В этой атмосфере экзальтации влияние французской мысли уступило влиянию немецкой, навязавшей свои представления мятущимся умам, терзаемым жаждой мести и справедливости и в то же время чувством бессильного одиночества. Поначалу она была воспринята как откровение и в этом качестве удостоилась восторженных комментариев. Философское безумие охватило лучшие умы. Доходило до появления стихотворного переложения «Логики» Гегеля. Большинство русских интеллигентов увидели в гегелевской системе в первую очередь оправдание социального квиетизма. Достаточно осознать рациональность мира, а Дух в любом случае в конце времен реализует себя. Именно такой была первая реакция Станкевича
[55], Бакунина и Белинского. Затем русская страстность отступила перед фактическим или по меньшей мере мысленным соглашательством с абсолютизмом и бросилась в другую крайность.
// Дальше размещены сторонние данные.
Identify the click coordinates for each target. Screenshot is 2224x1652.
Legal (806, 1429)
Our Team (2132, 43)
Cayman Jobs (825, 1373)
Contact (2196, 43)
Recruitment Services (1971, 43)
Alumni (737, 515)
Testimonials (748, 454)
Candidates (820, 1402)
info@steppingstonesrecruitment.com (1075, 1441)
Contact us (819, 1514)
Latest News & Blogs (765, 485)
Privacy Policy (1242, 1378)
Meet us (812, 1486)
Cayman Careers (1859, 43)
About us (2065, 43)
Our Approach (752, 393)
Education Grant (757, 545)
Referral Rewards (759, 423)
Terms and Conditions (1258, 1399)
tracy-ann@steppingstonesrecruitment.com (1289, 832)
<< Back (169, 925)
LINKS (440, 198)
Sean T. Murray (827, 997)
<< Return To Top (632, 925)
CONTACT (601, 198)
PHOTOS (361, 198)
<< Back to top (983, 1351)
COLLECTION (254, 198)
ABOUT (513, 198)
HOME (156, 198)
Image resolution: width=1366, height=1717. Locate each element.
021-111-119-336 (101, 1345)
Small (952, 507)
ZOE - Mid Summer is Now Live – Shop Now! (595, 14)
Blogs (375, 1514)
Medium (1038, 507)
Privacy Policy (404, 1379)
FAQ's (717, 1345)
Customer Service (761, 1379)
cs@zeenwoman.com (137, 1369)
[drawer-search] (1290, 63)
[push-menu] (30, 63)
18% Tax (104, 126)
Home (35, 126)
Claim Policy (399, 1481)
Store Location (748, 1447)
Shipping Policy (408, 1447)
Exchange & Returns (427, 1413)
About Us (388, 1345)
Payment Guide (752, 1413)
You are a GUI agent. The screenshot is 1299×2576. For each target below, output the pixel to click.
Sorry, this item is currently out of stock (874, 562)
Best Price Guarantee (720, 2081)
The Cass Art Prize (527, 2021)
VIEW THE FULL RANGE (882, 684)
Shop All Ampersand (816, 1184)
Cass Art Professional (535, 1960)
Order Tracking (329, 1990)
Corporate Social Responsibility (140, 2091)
Наиболее показательна в этом отношении эволюция Белинского — одного из самых выдающихся и влиятельных мыслителей 1830–1840-х годов. Стоявший на платформе довольно туманного анархического идеализма, Белинский внезапно открывает для себя Гегеля. В полночь у себя в комнате, потрясенный откровением, он, подобно Паскалю, заливается слезами и отрекается от старика: «Не существует ни случая, ни произвола: я прощаюсь с французами». Одновременно он становится консерватором и сторонником социального квиетизма. Он не испытывает никаких колебаний и со свойственной ему смелостью защищает свою позицию, как он ее чувствует. Но это благородное сердце оказывается на стороне того, что он ненавидит больше всего в мире, — на стороне несправедливости. Если все логично, значит, все оправданно. Приходится согласиться с существованием кнута, крепостничества и Сибири. На какой-то миг ему показалось, что, принимая мир со всеми его страданиями, он поступает великодушно — ведь он-то полагал, что речь пойдет о его собственных страданиях и противоречиях. Но выяснилось, что надо признать и чужое страдание, — и тут восстало его сердце. Он разворачивается в обратном направлении. Если нельзя согласиться с чужим страданием, значит, не все в этом мире оправданно, а история, во всяком случае в одном из аспектов, не совпадает с разумом. Но история должна быть разумной вся целиком, иначе она вовсе не разумна. Одинокий протест человека, на краткое время успокоившего себя мыслью, что оправдать можно все, снова прорывается в виде пламенных речей. Белинский обращается непосредственно к Гегелю: «Со всем подобающим вашему философскому филистерству уважением, честь имею донести вам, что, если бы мне и удалось влезть на верхнюю ступень лестницы развития, — я и там попросил бы вас отдать мне отчет во всех жертвах условий жизни и истории… Я не хочу счастия и даром, если не буду спокоен насчет каждого из моих братий по крови»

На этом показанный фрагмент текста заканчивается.